DATA TO EXAMINE below:
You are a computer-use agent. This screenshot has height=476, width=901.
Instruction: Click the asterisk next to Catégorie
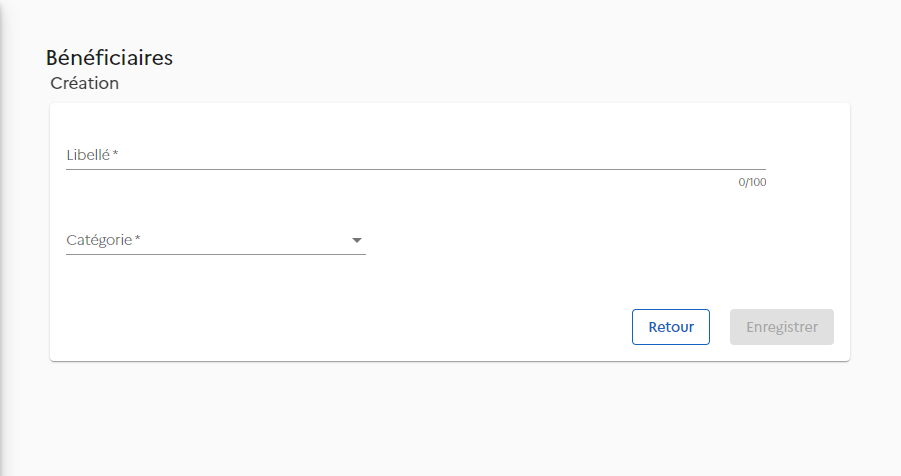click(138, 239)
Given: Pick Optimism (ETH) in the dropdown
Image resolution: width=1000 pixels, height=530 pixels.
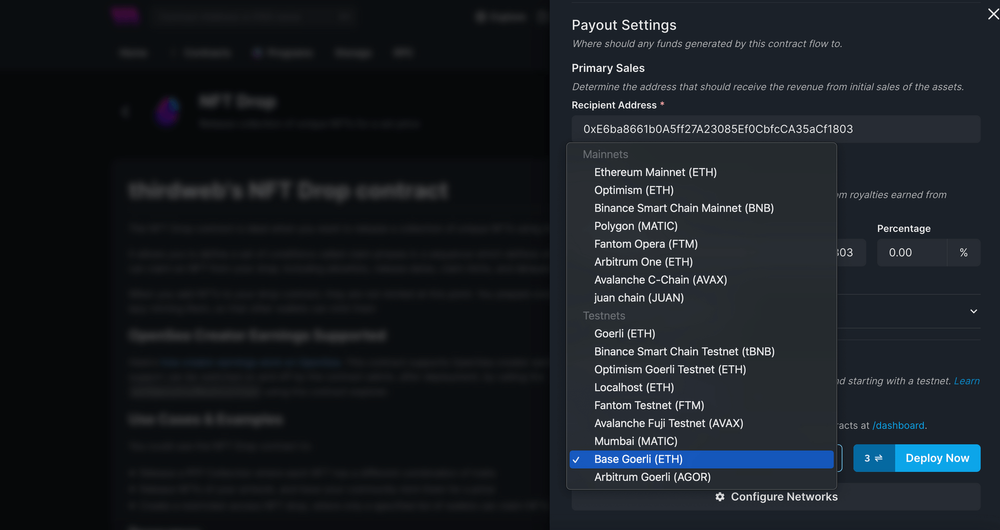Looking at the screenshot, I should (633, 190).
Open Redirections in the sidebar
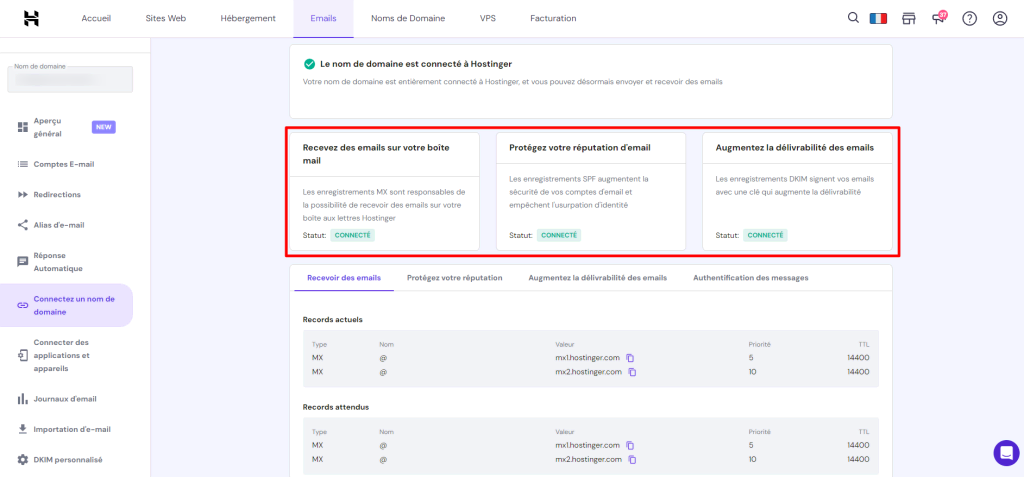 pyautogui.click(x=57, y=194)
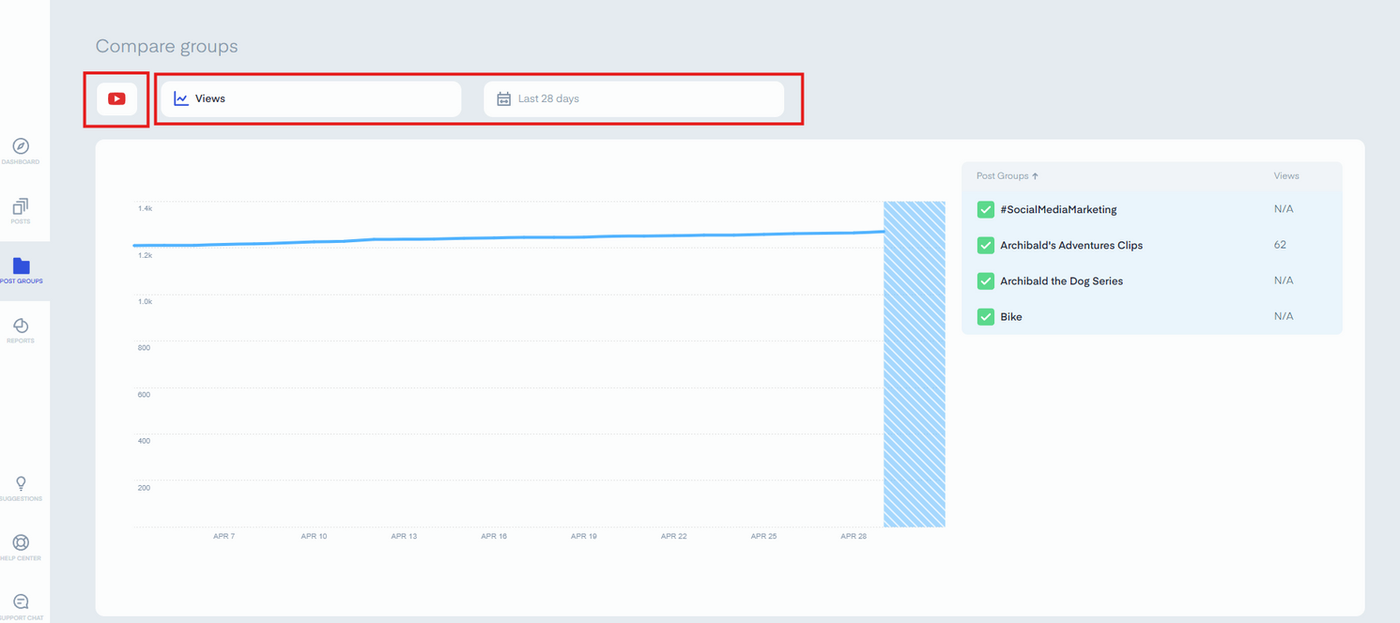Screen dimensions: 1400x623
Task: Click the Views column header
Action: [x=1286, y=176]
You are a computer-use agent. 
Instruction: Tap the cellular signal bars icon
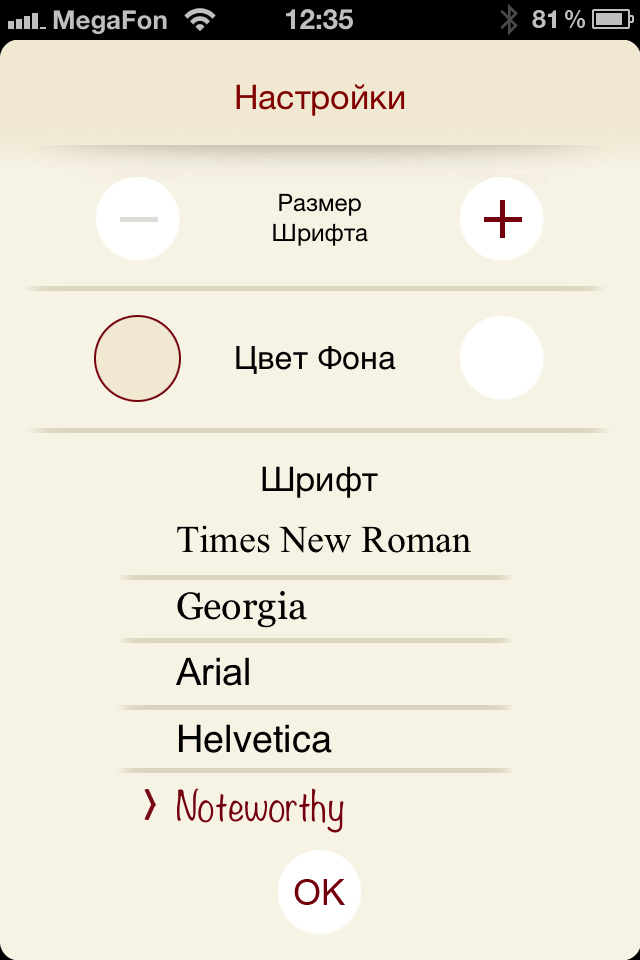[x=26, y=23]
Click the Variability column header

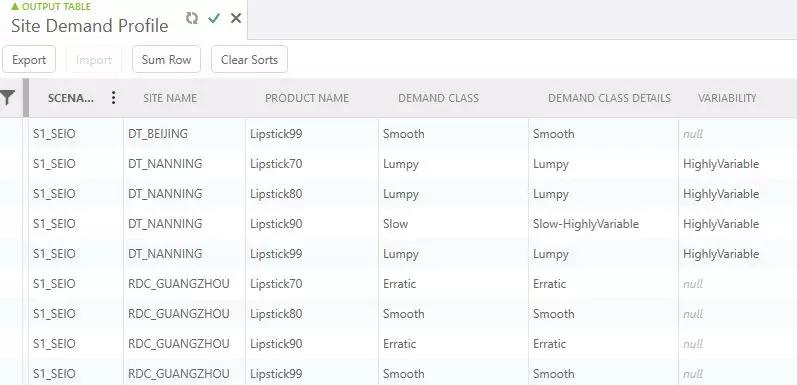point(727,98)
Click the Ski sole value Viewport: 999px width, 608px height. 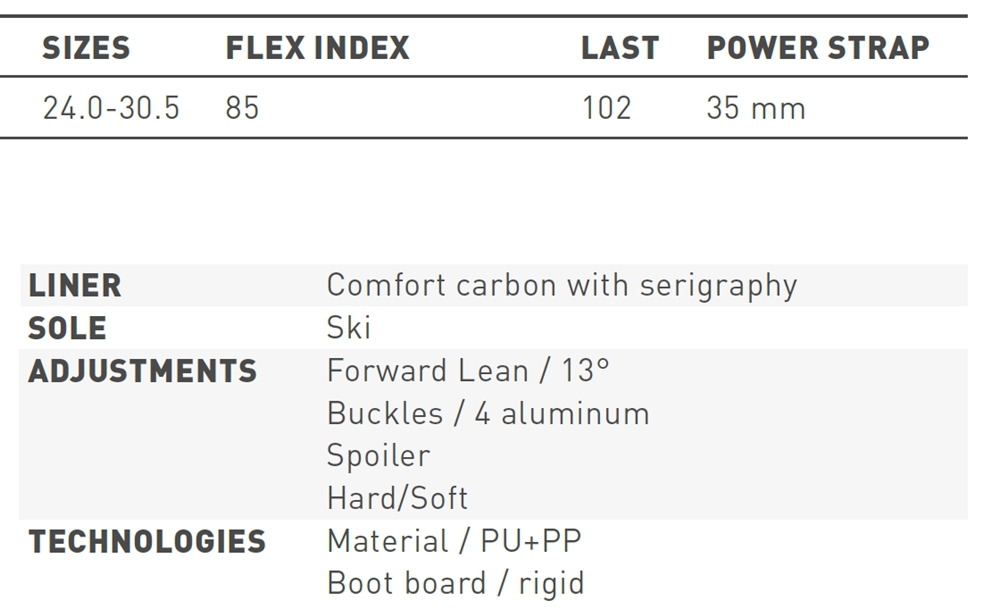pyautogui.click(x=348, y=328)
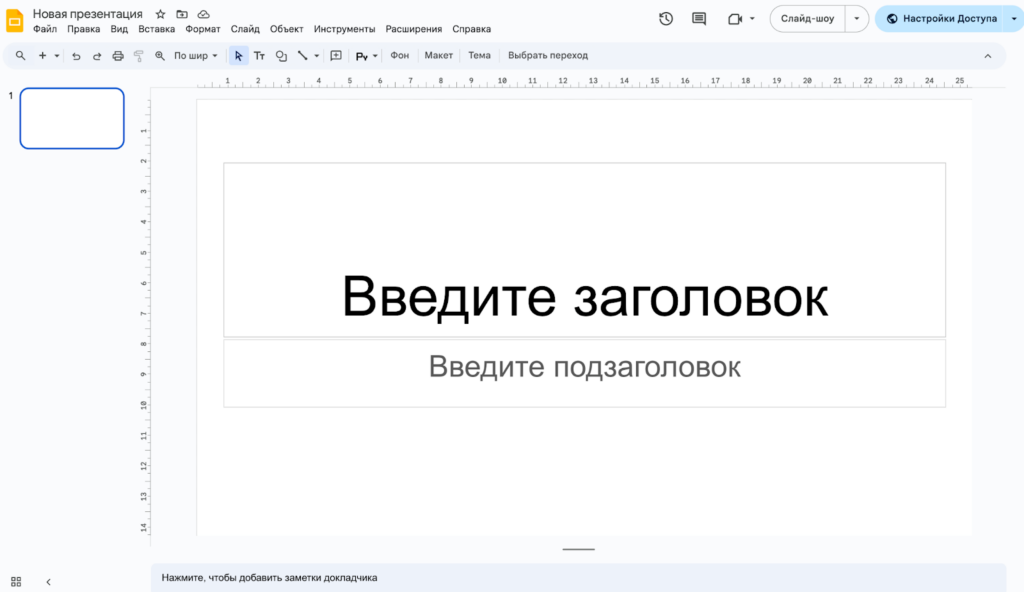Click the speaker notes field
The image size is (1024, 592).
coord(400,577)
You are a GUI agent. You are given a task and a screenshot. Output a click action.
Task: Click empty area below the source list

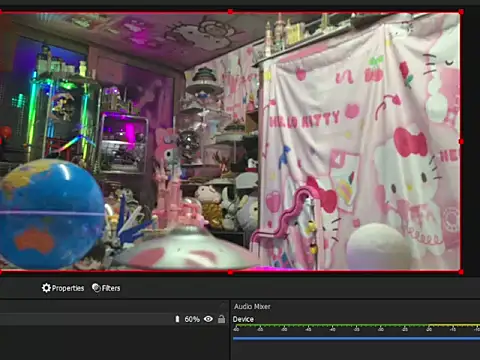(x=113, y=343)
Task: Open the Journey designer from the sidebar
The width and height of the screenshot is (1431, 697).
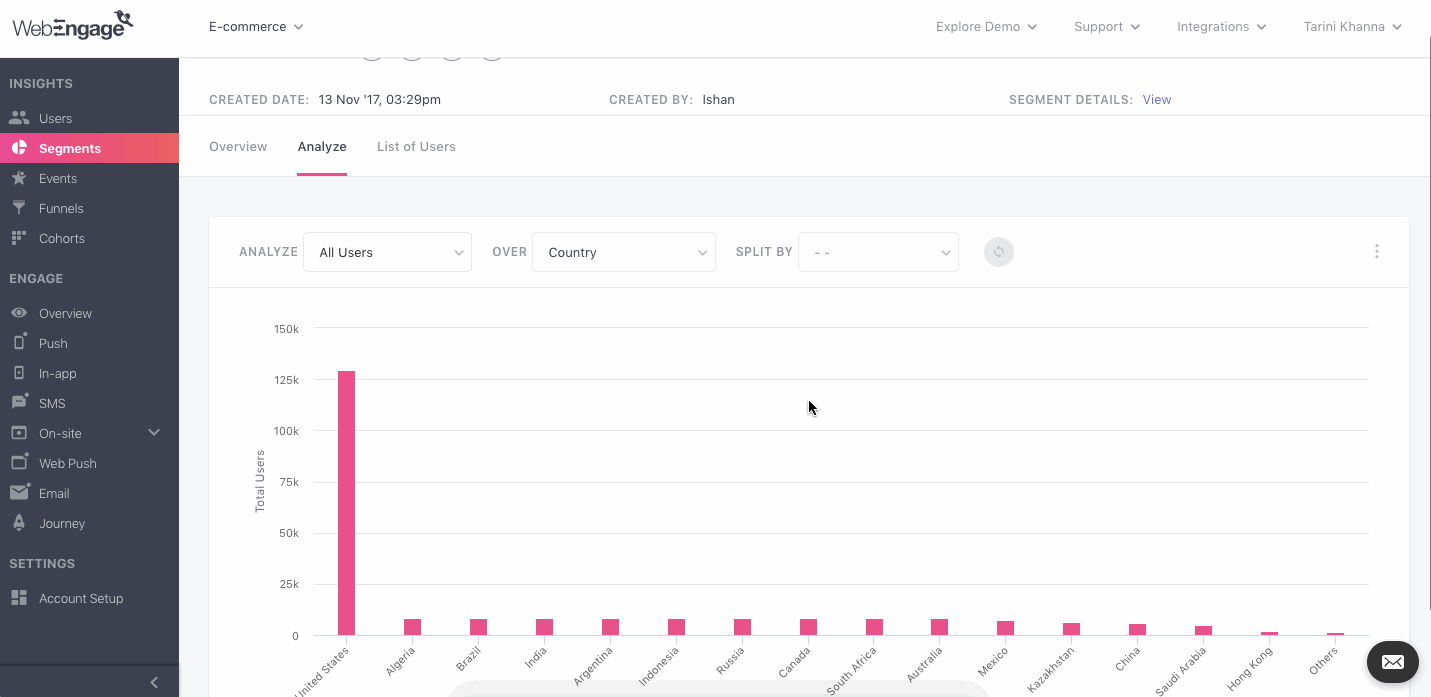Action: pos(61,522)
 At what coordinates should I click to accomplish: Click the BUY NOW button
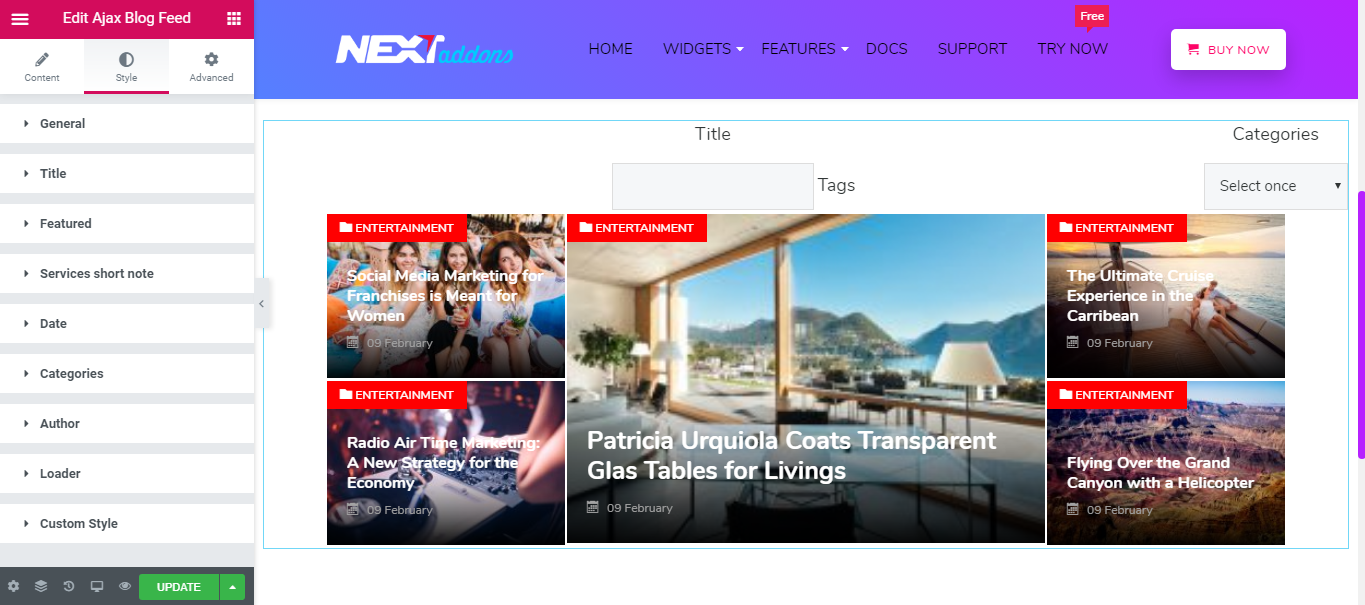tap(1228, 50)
End of DATA TO EXAMINE.
--- DESCRIPTION OF THE TASK ---
Reproduce the lines above, exactly and exclusively, from the line containing "Task: Click empty area below the source list" down to the last line, both included; pictures are not part of the copy.

--- WRITTEN RESPONSE ---
Task: Click empty area below the source list

(x=113, y=343)
Task: Open the Journey designer from the sidebar
The width and height of the screenshot is (1431, 697).
Action: pos(61,522)
 At what coordinates should I click to accomplish: Click the BUY NOW button
tap(1228, 50)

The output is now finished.